- _Goal of the exercise_:
Your answer must be an exact copy of every record below.
*** Opening of Extracted records ***
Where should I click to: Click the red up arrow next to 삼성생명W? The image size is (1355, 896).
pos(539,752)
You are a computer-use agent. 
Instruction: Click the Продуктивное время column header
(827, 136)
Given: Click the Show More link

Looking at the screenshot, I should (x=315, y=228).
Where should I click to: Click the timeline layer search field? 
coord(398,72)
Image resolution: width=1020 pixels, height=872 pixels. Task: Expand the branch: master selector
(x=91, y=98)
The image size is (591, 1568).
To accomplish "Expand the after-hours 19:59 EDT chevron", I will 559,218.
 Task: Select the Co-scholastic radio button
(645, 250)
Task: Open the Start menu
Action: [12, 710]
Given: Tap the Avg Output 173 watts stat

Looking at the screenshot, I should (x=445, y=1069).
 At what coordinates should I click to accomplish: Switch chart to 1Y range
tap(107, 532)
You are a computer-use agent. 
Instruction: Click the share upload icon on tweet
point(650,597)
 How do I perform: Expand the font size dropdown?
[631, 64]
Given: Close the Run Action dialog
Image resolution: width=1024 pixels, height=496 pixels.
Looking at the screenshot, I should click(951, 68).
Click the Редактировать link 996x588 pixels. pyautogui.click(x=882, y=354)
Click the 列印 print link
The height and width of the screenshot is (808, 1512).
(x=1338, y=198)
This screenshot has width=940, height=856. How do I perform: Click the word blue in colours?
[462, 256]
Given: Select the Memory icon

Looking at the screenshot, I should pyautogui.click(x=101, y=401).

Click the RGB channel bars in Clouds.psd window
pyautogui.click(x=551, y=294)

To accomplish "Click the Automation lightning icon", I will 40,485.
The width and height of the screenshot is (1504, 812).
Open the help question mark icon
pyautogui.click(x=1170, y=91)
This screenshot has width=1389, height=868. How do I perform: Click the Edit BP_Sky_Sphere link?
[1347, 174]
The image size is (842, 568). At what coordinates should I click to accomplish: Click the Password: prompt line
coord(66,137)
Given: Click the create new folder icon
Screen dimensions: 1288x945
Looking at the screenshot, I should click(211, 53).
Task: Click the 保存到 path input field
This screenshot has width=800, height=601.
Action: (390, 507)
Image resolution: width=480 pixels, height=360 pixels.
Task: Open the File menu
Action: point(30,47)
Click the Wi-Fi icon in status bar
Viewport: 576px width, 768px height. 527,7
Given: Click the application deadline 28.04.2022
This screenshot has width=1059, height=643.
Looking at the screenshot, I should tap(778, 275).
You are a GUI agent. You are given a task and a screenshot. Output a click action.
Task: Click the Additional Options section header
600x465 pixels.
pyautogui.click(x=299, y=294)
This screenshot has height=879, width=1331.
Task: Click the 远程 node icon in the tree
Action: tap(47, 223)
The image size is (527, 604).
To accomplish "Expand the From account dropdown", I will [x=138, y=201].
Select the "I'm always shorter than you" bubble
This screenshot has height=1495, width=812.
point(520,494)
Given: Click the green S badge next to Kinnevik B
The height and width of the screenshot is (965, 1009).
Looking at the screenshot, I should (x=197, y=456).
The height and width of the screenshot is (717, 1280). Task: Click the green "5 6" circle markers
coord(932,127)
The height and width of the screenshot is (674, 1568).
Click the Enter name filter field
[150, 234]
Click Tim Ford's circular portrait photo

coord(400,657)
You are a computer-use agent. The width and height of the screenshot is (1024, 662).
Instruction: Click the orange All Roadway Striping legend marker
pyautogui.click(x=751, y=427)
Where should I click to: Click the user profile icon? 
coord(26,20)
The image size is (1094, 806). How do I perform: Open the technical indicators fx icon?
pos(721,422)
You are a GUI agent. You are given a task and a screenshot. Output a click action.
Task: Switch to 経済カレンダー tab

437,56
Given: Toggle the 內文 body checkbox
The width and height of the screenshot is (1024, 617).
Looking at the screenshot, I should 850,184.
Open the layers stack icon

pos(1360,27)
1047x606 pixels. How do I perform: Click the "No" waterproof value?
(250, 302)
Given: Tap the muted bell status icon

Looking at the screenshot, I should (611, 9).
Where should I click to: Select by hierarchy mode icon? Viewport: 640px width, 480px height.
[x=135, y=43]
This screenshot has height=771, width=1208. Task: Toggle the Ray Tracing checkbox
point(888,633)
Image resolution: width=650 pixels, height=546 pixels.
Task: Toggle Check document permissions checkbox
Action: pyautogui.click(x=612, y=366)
*** Close of Extracted records ***
- _Exercise solution_:
Where should I click to: Click the red up arrow next to 삼성생명W? The image size is (1355, 896).
pos(539,752)
You are a computer-use agent. 
Instruction: Click the Продуктивное время column header
(827, 136)
Given: Click the Show More link

Looking at the screenshot, I should (x=315, y=228).
Where should I click to: Click the timeline layer search field? 
coord(398,72)
Image resolution: width=1020 pixels, height=872 pixels. Task: Expand the branch: master selector
(x=91, y=98)
The image size is (591, 1568).
To accomplish "Expand the after-hours 19:59 EDT chevron", I will 559,218.
 Task: Select the Co-scholastic radio button
(645, 250)
Task: Open the Start menu
Action: [12, 710]
Given: Tap the Avg Output 173 watts stat

Looking at the screenshot, I should (x=445, y=1069).
 At what coordinates should I click to accomplish: Switch chart to 1Y range
tap(107, 532)
You are a computer-use agent. 
Instruction: Click the share upload icon on tweet
point(650,597)
 How do I perform: Expand the font size dropdown?
[631, 64]
Given: Close the Run Action dialog
Image resolution: width=1024 pixels, height=496 pixels.
Looking at the screenshot, I should click(951, 68).
Click the Редактировать link 996x588 pixels. pyautogui.click(x=882, y=354)
Click the 列印 print link
The height and width of the screenshot is (808, 1512).
(x=1338, y=198)
This screenshot has width=940, height=856. How do I perform: Click the word blue in colours?
[462, 256]
Given: Select the Memory icon

Looking at the screenshot, I should pyautogui.click(x=101, y=401).

Click the RGB channel bars in Clouds.psd window
pyautogui.click(x=551, y=294)

To accomplish "Click the Automation lightning icon", I will 40,485.
The width and height of the screenshot is (1504, 812).
Open the help question mark icon
pyautogui.click(x=1170, y=91)
This screenshot has width=1389, height=868. How do I perform: Click the Edit BP_Sky_Sphere link?
[1347, 174]
The image size is (842, 568). At what coordinates should I click to accomplish: Click the Password: prompt line
coord(66,137)
Given: Click the create new folder icon
Screen dimensions: 1288x945
Looking at the screenshot, I should click(211, 53).
Task: Click the 保存到 path input field
This screenshot has width=800, height=601.
Action: (390, 507)
Image resolution: width=480 pixels, height=360 pixels.
Task: Open the File menu
Action: point(30,47)
Click the Wi-Fi icon in status bar
Viewport: 576px width, 768px height. 527,7
Given: Click the application deadline 28.04.2022
This screenshot has width=1059, height=643.
Looking at the screenshot, I should tap(778, 275).
You are a GUI agent. You are given a task and a screenshot. Output a click action.
Task: Click the Additional Options section header
600x465 pixels.
pyautogui.click(x=299, y=294)
This screenshot has height=879, width=1331.
Task: Click the 远程 node icon in the tree
Action: tap(47, 223)
The image size is (527, 604).
To accomplish "Expand the From account dropdown", I will [x=138, y=201].
Select the "I'm always shorter than you" bubble
This screenshot has height=1495, width=812.
point(520,494)
Given: Click the green S badge next to Kinnevik B
The height and width of the screenshot is (965, 1009).
Looking at the screenshot, I should (x=197, y=456).
The height and width of the screenshot is (717, 1280). Task: Click the green "5 6" circle markers
coord(932,127)
The height and width of the screenshot is (674, 1568).
Click the Enter name filter field
[150, 234]
Click Tim Ford's circular portrait photo

coord(400,657)
You are a computer-use agent. The width and height of the screenshot is (1024, 662).
Instruction: Click the orange All Roadway Striping legend marker
pyautogui.click(x=751, y=427)
Where should I click to: Click the user profile icon? 
coord(26,20)
The image size is (1094, 806). How do I perform: Open the technical indicators fx icon?
pos(721,422)
You are a GUI agent. You are given a task and a screenshot. Output a click action.
Task: Switch to 経済カレンダー tab

437,56
Given: Toggle the 內文 body checkbox
The width and height of the screenshot is (1024, 617).
Looking at the screenshot, I should 850,184.
Open the layers stack icon

pos(1360,27)
1047x606 pixels. How do I perform: Click the "No" waterproof value?
(250, 302)
Given: Tap the muted bell status icon

Looking at the screenshot, I should (611, 9).
Where should I click to: Select by hierarchy mode icon? Viewport: 640px width, 480px height.
[x=135, y=43]
This screenshot has height=771, width=1208. Task: Toggle the Ray Tracing checkbox
point(888,633)
Image resolution: width=650 pixels, height=546 pixels.
Task: Toggle Check document permissions checkbox
Action: pyautogui.click(x=612, y=366)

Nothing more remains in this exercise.